#### [Selected excerpt]
►

GRASP stands for General Responsibility Assignment Software Patterns. It is used as guidelines for assigning responsibility to classes and objects in Object Oriented Design. GRASP describes fundamental principles of object design and responsibilities assignment, expressed as patterns.

There are nine patterns defined in GRASP

  1. Information Expert
  2. Creator
  3. High Cohesion
  4. Low Coupling
  5. Controller
  6. Polymorphism
  7. Indirection
  8. Pure Fabrication
  9. Protected Variance

GRASP

Information Expert(221): Assign the responsibility to the information expert - the class that has the information necessary to fulfill the responsibility.

It answers following question in design:

  1. What is the general principle of assigning responsibility to objects?

Creator(226): Assign Class B the responsibility to create an instance of Class A if one or more of the following is true:

  1. B aggregates A objects
  2. B contains A objects
  3. B record instances of A objects
  4. B closely uses A objects
  5. B has the initializing data that will be passed to A when it is created.

It answers following question in design:

  1. Who should be responsible for creating a new instance of some class?

Low Coupling(229): Assign a responsibility so that coupling remains low.

It answers following question in design:

  1. How to support low dependency, low change impact and increased reuse?

To know more about coupling and types of coupling Click here

High Cohesion(232): Assign a responsibility so that cohesion remains high.

It answers following question in design:

  1. How to keep complexity manageable?

To know more about cohesion and types of cohesion Click here

Controller(237): Assign the responsibility for receiving or handling a system event message to a class representing one of the following choices:

  1. Represents the overall system, device, or subsystem (facade controller).

◄

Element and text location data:
►

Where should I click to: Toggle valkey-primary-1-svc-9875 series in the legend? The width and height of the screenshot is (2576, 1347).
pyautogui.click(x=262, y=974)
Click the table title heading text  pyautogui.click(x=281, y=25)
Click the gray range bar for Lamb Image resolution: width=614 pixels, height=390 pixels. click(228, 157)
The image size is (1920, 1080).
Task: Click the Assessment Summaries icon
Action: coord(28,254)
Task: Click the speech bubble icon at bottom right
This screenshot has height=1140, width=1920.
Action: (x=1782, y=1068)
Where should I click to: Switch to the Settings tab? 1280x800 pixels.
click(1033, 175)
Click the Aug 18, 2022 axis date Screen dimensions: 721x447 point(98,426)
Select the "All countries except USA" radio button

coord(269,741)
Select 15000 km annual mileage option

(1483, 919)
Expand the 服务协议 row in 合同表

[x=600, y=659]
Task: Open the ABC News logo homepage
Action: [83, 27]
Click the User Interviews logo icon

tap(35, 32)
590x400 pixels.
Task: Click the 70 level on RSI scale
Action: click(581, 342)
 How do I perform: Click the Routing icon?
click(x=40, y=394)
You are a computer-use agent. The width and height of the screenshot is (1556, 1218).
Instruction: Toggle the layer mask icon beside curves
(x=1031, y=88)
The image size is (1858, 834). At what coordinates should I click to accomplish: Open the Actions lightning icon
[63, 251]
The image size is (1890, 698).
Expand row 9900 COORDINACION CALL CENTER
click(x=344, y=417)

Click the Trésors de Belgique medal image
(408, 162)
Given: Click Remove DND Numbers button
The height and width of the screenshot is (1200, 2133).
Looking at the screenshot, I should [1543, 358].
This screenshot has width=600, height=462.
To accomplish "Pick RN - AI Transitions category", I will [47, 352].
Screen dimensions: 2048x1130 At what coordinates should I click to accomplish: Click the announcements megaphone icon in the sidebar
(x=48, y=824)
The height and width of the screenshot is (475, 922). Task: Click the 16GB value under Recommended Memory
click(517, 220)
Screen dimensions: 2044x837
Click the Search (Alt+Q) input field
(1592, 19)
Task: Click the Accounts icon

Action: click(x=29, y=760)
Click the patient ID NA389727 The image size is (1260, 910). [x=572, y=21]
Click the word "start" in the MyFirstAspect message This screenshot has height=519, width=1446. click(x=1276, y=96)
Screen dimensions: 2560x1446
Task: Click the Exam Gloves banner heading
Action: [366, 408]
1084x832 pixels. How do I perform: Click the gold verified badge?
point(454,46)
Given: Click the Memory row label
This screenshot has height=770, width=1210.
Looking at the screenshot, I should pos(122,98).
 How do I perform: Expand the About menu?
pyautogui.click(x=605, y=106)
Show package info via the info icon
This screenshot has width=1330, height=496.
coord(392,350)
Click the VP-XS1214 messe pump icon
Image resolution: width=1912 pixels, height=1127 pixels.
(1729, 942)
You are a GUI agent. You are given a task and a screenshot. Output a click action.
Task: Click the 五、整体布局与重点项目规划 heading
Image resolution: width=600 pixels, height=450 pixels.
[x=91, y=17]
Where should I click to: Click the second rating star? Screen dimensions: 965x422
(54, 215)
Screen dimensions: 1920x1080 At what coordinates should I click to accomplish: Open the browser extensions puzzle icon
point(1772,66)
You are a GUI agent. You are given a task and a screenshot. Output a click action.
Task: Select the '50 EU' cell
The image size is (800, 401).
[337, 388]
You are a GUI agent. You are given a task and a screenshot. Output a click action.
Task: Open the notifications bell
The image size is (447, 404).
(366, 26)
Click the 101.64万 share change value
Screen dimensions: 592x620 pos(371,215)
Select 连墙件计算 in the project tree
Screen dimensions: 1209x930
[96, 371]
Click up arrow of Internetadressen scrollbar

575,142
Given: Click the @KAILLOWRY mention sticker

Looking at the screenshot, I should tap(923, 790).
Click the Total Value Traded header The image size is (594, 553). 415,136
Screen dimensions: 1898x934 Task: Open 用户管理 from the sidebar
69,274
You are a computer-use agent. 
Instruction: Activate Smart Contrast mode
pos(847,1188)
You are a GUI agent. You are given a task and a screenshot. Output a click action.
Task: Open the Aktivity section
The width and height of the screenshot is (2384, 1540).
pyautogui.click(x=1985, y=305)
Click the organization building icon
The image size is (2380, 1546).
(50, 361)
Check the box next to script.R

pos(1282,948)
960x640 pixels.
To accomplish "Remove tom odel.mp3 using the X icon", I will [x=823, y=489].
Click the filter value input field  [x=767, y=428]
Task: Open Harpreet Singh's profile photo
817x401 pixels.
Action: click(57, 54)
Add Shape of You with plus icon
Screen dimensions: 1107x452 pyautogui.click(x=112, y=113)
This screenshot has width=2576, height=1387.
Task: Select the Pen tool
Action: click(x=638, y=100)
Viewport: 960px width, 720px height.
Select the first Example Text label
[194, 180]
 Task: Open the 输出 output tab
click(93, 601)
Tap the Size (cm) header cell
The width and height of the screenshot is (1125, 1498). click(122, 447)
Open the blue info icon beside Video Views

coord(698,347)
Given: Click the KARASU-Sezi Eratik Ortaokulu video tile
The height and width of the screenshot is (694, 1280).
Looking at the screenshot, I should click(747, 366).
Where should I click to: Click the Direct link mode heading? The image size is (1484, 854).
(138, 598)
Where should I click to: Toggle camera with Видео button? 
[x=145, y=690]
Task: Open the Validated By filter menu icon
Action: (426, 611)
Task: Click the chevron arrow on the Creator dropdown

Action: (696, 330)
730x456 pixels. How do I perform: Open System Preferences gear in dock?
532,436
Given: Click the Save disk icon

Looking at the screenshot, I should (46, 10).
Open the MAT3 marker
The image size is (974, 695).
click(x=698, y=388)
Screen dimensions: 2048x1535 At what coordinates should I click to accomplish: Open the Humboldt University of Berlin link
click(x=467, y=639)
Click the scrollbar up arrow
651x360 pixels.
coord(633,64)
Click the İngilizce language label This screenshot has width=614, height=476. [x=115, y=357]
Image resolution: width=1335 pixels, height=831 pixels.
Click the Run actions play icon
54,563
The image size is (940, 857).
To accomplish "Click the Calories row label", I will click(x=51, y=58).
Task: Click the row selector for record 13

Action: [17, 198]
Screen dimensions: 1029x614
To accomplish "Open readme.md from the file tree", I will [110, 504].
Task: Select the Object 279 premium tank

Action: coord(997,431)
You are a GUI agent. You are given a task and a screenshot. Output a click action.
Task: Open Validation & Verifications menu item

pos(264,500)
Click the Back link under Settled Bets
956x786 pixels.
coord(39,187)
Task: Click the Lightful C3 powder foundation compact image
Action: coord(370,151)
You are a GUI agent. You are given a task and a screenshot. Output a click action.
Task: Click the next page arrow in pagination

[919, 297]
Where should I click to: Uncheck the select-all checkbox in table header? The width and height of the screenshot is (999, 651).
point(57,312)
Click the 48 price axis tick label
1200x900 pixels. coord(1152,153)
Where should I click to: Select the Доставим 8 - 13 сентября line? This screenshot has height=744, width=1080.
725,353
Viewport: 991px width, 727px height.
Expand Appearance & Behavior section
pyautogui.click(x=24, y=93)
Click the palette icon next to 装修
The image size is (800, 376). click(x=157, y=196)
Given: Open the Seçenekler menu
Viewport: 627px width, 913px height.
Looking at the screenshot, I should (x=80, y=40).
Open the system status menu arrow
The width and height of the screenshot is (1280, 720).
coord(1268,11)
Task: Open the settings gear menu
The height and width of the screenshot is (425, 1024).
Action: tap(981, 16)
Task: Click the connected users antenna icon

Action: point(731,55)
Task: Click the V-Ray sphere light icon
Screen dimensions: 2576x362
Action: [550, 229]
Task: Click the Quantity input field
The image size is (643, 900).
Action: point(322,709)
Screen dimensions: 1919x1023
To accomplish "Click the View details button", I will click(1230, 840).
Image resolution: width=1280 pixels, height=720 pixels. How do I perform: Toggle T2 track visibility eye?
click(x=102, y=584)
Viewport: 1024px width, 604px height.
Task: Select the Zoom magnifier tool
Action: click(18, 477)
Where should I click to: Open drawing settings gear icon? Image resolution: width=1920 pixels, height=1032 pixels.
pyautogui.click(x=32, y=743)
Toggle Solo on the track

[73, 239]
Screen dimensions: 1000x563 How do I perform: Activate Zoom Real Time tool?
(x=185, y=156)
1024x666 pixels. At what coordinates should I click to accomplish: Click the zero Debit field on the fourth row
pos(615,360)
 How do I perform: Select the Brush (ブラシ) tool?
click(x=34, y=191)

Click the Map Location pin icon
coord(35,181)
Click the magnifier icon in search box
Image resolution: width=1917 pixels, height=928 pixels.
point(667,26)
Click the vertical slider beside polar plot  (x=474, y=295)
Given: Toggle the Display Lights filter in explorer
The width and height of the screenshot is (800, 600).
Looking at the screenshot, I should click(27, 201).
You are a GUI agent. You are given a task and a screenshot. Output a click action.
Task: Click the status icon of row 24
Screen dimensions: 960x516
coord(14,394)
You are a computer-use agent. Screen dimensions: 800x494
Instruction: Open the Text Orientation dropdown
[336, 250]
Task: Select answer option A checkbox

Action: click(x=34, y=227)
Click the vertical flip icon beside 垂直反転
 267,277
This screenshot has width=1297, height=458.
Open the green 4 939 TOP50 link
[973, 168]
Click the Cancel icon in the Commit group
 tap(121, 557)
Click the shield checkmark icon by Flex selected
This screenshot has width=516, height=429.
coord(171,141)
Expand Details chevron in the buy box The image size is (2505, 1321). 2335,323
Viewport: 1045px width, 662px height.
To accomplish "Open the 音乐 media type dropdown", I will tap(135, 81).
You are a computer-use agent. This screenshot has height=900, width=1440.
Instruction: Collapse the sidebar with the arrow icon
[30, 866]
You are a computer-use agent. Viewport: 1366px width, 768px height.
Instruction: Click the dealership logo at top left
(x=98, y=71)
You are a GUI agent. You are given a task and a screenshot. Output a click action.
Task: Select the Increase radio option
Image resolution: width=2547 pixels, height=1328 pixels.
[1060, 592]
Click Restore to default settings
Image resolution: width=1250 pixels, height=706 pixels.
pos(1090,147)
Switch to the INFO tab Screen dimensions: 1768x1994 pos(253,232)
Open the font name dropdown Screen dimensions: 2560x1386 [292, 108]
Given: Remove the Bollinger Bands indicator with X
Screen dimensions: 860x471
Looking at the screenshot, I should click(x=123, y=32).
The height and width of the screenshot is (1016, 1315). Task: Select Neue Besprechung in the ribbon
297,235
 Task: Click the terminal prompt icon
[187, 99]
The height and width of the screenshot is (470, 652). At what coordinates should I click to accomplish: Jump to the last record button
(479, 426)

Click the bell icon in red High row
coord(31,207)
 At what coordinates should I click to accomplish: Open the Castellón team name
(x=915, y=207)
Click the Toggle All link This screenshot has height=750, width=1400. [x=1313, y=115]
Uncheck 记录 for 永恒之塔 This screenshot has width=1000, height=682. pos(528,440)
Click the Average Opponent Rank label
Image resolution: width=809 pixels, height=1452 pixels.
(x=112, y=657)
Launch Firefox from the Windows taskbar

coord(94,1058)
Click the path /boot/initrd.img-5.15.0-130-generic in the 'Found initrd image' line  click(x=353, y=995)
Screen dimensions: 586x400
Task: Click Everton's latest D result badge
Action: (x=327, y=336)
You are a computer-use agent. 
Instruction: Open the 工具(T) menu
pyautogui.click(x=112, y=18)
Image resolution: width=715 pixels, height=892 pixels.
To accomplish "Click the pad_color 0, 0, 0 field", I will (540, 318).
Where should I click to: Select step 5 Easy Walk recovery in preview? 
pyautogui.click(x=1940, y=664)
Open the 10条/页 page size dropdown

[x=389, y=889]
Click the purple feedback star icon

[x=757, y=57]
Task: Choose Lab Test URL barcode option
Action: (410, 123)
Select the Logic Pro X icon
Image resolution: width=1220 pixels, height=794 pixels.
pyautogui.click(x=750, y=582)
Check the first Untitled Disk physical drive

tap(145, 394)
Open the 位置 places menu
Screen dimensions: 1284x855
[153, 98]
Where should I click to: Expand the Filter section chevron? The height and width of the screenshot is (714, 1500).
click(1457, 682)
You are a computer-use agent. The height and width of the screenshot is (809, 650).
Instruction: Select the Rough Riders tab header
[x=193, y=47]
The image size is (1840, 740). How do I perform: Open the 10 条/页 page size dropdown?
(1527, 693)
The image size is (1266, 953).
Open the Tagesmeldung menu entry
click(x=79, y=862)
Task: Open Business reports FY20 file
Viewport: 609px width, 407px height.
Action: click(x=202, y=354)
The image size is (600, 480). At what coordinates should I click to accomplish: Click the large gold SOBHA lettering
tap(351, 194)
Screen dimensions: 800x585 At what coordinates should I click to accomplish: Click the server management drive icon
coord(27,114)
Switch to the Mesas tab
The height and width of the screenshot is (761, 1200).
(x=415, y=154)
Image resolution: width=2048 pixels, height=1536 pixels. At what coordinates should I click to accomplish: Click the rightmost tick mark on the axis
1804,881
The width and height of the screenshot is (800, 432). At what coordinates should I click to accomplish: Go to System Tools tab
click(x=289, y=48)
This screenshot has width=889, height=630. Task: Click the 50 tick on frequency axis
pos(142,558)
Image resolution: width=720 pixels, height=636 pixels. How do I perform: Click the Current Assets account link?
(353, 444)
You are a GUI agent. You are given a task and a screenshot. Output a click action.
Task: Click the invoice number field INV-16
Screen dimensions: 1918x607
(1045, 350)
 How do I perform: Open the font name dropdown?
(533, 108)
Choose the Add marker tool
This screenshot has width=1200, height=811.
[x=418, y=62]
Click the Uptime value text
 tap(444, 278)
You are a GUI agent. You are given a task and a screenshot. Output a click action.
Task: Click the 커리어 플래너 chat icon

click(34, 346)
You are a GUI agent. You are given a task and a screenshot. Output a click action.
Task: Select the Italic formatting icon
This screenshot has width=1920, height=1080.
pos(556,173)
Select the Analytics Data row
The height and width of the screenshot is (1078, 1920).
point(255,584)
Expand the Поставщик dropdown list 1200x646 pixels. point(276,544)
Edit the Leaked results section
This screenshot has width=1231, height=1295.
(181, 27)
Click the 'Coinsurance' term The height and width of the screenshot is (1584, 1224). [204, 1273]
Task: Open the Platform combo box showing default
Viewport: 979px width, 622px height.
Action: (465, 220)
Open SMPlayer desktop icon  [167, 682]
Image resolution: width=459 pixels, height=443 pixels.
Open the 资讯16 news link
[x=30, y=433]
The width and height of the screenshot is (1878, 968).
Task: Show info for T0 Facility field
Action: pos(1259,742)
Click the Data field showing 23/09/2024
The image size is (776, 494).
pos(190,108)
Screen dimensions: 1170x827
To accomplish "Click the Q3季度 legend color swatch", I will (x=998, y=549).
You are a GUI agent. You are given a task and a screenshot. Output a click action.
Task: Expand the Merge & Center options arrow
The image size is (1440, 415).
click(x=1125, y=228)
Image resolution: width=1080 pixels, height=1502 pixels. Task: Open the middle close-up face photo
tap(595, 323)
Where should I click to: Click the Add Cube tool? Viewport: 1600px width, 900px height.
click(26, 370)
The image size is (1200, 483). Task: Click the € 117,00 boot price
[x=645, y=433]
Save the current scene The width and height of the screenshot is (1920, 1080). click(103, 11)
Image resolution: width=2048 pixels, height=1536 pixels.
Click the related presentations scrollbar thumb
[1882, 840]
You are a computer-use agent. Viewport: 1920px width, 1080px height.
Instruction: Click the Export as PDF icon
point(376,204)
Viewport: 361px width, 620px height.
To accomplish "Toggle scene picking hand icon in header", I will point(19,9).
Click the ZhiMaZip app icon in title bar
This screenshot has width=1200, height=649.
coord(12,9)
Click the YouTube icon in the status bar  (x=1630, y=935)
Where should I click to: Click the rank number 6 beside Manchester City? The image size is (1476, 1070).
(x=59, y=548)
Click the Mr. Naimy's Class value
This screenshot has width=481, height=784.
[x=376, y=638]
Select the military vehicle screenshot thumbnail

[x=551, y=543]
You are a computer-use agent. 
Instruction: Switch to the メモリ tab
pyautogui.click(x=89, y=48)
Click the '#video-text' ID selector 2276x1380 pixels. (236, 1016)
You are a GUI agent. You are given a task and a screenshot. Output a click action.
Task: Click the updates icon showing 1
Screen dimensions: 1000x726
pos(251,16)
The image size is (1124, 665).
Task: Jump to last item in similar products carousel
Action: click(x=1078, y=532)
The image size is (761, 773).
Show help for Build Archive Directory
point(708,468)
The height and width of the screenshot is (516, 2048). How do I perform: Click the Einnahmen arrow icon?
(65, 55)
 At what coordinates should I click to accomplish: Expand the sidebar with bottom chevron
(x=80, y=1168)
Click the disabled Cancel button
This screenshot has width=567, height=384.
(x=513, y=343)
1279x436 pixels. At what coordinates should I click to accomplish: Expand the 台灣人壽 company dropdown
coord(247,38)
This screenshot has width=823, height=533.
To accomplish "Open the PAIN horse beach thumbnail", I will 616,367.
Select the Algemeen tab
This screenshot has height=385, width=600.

◄

#### [Brief 1]
According to the GRASP overview, how many patterns does GRASP define?
#### [Brief 2]
In the records, begin at the line that has "Task: Open Harpreet Singh's profile photo" and stop after the line that has "coord(698,347)". Reproduce those lines with "header" substituted by "column", leaving everything else unchanged.

#### [Full output 1]
Nine.

#### [Full output 2]
Task: Open Harpreet Singh's profile photo
817x401 pixels.
Action: click(57, 54)
Add Shape of You with plus icon
Screen dimensions: 1107x452 pyautogui.click(x=112, y=113)
This screenshot has width=2576, height=1387.
Task: Select the Pen tool
Action: click(x=638, y=100)
Viewport: 960px width, 720px height.
Select the first Example Text label
[194, 180]
 Task: Open the 输出 output tab
click(93, 601)
Tap the Size (cm) column cell
The width and height of the screenshot is (1125, 1498). click(122, 447)
Open the blue info icon beside Video Views

coord(698,347)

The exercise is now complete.